Herbert Wimmer hätte Max Kruse für die WM nominiert

Borussia Mönchengladbach : Weltmeister Wimmer hätte Kruse für die WM nominiert

Obwohl er seine große Zeit in den 1970er Jahren hatte, als er alle fünf Meistertitel mit Gladbach holte, ist er noch heute ein großes Idol der Borussia-Fans: Herbert "Hacki" Wimmer (69). 1974, also vor 40 Jahren, wurde er mit Deutschland Weltmeister.

"Sagenhaft" findet der ehemalige Nationalspieler die Prämie, die Lahm, Schweinsteiger, Hummels, Reus und Co. für einen WM-Sieg vom DFB bekommen würden: 300 000 Euro. "Wir haben 1974 für den Weltmeistertitel 70 000 D-Mark Siegprämie erhalten, nach Abzug aller Steuern blieben uns 28 000 Mark. Wir waren dennoch zufrieden, irgendwie war damals alles eine Nummer kleiner und bescheidener", sagt Wimmer.

Das betrifft auch die Unterkunft. Während für die heutige Nationalelf eigens ein feudales Camp in Brasilien angelegt wurde und man ausschließlich in luxuriösen Fünf-Sterne-Wellness-Tempeln logiert, bereiteten sich die 74er WM-Helden noch spartanisch vor. "Unsere Wellness-Oasen waren die nicht gerade üppig eingerichteten Sportschulen in Malente, Kaiserau und Grünwald", erinnert er sich.
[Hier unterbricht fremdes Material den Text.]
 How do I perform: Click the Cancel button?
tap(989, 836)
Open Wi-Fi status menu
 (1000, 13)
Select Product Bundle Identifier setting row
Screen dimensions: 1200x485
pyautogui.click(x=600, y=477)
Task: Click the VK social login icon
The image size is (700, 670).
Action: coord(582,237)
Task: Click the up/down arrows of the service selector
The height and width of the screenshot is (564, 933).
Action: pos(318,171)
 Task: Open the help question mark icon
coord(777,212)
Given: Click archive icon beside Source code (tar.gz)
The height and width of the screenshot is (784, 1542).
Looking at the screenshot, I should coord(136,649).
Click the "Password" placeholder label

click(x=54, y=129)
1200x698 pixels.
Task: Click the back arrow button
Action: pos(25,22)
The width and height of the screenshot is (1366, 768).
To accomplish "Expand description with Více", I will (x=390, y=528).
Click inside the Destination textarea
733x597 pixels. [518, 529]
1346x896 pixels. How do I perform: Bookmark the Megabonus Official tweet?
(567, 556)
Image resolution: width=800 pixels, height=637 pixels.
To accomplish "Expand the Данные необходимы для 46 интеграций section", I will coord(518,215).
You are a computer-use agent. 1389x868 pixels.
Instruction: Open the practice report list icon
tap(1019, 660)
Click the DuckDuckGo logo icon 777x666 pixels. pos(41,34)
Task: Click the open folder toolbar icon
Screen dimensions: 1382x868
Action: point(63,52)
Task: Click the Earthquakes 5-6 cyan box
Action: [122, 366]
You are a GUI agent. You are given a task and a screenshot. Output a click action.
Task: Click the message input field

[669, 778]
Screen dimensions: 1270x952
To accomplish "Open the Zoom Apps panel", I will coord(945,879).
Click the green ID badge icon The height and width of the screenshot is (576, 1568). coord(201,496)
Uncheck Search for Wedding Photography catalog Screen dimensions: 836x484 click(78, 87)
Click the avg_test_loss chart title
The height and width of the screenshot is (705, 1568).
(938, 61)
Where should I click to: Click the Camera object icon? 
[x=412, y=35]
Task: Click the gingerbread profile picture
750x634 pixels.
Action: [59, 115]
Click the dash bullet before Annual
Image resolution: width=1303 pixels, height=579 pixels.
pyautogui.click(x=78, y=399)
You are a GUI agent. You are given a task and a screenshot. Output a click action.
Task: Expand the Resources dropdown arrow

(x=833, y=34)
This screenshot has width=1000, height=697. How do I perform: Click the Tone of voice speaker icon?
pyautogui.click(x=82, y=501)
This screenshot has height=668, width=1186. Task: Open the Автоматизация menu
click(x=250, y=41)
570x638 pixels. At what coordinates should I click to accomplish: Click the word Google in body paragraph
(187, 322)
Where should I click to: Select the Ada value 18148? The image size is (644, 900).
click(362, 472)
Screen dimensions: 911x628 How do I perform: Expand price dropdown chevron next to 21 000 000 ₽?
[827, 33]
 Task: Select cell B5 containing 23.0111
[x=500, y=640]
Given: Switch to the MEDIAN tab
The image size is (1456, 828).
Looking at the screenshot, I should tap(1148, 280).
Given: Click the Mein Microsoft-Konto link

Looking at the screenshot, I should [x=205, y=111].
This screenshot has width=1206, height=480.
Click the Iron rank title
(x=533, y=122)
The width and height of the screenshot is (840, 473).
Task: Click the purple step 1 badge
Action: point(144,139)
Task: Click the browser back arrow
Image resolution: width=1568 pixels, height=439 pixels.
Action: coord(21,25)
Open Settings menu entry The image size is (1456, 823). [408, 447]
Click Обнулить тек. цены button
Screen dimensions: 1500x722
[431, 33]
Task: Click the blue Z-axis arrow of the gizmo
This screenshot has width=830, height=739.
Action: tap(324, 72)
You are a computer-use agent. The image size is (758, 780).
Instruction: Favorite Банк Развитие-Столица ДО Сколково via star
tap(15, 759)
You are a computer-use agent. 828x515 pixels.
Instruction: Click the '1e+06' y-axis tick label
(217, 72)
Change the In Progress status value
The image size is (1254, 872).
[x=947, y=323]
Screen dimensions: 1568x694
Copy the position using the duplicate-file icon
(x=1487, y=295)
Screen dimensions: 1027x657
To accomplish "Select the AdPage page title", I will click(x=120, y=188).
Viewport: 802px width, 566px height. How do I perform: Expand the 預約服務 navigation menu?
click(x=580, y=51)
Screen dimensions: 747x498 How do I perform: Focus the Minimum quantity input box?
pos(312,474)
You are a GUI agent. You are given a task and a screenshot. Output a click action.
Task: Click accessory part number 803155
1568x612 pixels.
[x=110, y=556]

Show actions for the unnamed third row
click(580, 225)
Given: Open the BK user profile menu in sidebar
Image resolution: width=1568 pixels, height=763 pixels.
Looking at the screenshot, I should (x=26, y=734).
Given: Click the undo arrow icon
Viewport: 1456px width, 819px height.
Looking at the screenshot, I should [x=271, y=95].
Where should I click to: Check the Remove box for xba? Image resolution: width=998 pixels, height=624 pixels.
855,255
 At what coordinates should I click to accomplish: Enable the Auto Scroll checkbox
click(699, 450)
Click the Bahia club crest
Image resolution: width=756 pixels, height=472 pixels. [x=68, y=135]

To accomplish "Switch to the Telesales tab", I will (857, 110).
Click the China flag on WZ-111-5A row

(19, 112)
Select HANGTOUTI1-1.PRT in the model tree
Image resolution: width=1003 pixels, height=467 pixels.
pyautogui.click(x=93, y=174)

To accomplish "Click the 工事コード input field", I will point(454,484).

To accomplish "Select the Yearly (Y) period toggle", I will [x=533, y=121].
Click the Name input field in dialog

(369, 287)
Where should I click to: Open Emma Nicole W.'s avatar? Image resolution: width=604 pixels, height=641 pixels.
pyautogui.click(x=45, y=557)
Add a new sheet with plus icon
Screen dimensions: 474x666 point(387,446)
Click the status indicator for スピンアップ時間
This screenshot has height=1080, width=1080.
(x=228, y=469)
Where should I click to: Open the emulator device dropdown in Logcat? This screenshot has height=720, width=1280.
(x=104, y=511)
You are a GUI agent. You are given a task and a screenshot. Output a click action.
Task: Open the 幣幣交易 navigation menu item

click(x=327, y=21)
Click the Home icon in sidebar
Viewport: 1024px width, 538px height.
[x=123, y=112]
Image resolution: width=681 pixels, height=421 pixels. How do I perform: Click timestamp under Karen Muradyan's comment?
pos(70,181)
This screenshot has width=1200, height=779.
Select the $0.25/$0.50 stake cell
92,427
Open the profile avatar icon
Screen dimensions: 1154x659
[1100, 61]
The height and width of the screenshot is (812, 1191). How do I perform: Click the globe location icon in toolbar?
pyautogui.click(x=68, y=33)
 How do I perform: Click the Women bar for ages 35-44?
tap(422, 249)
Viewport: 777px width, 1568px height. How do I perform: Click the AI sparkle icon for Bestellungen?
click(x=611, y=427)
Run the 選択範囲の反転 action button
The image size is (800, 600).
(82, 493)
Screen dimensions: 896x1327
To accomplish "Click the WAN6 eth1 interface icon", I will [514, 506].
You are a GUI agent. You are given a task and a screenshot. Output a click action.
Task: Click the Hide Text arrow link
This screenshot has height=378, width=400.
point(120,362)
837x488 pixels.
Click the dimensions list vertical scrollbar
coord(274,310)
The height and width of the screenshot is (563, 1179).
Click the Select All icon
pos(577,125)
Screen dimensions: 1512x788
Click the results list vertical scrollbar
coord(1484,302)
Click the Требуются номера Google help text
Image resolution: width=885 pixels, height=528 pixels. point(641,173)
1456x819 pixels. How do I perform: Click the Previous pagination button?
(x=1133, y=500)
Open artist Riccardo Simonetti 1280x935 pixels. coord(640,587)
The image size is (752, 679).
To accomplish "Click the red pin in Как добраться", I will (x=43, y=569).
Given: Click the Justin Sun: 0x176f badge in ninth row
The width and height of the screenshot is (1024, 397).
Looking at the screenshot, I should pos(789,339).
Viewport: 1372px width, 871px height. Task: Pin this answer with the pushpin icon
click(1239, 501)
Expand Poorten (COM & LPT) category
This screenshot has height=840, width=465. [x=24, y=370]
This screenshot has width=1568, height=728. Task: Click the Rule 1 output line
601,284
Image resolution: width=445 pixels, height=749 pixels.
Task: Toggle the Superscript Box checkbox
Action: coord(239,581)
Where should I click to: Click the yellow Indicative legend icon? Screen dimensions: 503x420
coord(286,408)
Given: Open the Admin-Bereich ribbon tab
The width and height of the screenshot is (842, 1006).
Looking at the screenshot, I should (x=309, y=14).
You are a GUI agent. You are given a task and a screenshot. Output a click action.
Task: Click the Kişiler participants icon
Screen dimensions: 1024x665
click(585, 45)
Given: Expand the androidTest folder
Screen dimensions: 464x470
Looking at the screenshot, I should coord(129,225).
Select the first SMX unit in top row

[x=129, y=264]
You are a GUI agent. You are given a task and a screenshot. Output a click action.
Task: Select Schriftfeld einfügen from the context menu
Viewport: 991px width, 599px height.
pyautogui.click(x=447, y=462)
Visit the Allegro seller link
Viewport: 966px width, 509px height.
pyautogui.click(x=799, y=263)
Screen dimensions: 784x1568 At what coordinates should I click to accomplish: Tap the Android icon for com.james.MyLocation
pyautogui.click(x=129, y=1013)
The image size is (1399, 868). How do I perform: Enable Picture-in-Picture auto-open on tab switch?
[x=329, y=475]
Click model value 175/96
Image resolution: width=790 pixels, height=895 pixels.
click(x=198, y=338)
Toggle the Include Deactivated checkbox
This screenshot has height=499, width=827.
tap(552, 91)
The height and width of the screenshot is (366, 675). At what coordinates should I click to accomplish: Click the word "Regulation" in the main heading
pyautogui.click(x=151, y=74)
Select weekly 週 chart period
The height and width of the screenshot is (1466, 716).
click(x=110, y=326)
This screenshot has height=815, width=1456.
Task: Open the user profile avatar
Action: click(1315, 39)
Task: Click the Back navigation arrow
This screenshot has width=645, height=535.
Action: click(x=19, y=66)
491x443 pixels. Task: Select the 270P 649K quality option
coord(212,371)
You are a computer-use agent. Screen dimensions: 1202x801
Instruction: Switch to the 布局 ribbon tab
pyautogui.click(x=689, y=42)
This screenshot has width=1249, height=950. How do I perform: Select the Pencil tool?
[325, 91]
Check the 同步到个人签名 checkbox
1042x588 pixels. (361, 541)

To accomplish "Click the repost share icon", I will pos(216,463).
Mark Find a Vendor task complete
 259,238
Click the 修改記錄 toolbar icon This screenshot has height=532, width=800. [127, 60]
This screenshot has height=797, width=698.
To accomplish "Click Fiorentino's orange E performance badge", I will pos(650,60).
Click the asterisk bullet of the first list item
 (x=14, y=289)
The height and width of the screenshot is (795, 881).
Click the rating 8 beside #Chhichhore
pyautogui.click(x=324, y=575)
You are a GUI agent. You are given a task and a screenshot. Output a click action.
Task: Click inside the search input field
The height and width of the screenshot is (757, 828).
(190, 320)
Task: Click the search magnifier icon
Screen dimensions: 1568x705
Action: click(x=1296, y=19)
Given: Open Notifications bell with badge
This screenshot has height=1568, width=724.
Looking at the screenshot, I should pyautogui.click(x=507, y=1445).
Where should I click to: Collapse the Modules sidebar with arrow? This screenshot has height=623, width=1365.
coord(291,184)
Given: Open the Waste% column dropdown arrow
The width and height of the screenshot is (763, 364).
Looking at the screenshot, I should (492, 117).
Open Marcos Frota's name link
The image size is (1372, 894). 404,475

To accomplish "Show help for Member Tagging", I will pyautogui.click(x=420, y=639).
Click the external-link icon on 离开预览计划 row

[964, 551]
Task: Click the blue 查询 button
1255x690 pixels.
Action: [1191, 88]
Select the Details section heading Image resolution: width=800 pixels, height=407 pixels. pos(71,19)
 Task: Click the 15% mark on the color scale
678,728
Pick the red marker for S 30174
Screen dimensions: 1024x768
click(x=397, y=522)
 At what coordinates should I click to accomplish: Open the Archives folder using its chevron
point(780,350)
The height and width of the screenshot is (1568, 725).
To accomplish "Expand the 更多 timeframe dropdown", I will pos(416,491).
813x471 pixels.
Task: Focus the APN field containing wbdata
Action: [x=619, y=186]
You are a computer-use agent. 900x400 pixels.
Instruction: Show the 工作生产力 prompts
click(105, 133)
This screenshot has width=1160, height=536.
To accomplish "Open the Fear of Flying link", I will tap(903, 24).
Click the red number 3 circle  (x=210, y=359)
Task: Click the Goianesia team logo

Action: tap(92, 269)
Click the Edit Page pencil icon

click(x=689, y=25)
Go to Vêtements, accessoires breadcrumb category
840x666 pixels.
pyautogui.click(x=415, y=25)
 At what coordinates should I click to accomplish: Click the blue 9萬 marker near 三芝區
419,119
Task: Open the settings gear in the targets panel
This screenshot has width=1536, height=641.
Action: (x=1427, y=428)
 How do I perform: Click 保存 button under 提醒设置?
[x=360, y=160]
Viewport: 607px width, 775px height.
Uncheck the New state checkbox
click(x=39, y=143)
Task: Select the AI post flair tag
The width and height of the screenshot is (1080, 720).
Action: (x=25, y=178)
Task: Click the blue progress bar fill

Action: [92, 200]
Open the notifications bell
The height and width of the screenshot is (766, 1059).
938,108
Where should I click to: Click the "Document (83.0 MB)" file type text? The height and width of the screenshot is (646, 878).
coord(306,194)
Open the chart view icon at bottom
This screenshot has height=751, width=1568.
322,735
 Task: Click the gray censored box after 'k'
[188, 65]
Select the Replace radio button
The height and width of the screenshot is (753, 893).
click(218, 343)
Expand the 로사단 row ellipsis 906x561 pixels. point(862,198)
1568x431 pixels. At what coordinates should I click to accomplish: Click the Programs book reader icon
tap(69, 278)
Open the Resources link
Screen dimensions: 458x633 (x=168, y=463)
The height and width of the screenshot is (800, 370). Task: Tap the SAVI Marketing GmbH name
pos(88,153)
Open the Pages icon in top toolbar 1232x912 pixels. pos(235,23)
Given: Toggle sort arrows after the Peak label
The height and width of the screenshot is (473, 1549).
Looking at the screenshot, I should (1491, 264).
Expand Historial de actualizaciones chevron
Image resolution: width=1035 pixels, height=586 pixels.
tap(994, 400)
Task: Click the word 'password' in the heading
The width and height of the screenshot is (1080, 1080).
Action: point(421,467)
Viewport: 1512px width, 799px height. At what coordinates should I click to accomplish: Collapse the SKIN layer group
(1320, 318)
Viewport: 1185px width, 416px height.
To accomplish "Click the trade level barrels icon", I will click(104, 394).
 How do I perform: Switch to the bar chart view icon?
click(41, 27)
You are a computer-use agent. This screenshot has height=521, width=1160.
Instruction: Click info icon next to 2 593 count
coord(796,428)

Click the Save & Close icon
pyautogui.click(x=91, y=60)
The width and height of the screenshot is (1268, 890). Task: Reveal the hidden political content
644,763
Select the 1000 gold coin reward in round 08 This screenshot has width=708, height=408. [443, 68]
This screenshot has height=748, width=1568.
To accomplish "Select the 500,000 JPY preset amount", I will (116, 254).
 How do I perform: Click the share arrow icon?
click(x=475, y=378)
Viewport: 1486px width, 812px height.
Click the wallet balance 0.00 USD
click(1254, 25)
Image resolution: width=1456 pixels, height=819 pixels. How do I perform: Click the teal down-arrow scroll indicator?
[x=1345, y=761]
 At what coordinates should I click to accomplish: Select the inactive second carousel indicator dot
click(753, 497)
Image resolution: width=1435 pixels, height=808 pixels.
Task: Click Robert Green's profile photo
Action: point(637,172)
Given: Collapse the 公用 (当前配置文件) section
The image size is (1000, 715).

Daheim in Aachen-Brand will sich Wimmer die deutschen WM-Spiele ansehen. "Wenn wir unter die letzten Vier kommen, wäre das für mich schon eine gute Sache", sagt der 36-fache Nationalspieler. Die Berufung von Borussias Shootingstar Christoph Kramer in den aktuellen WM-Kader freut ihn sehr. "Der Junge ist ja so fleißig, er hat in jedem Spiel geackert, so wie ich früher, seine Entwicklung bei der Borussia war einfach sagenhaft", sagt er. Sein früherer Teamkamerad Berti Vogts hatte Kramer zuletzt als einen "Typ wie Hacki Wimmer" bezeichnet.

Wimmer hätte den Gladbacher Max Kruse im Gegensatz zu Bundestrainer Jogi Löw für Brasilien berufen. "Max hatte im Verlauf der Saison zwar Licht und Schatten, hat aber viele Tore gemacht und auch viele vorbereitet. Er war hinter Reus der beste Scorer der Bundesliga. Ich hätte ihn mitgenommen", sagt Wimmer. Mit dem Ist-Zustand "seiner" Borussia ist er zufrieden. "Der Klub hat eine tolle Saison gespielt, ist wieder in Europa dabei. Es hat Spaß gemacht", sagt der ehemalige "Wasserträger" von Günter Netzer.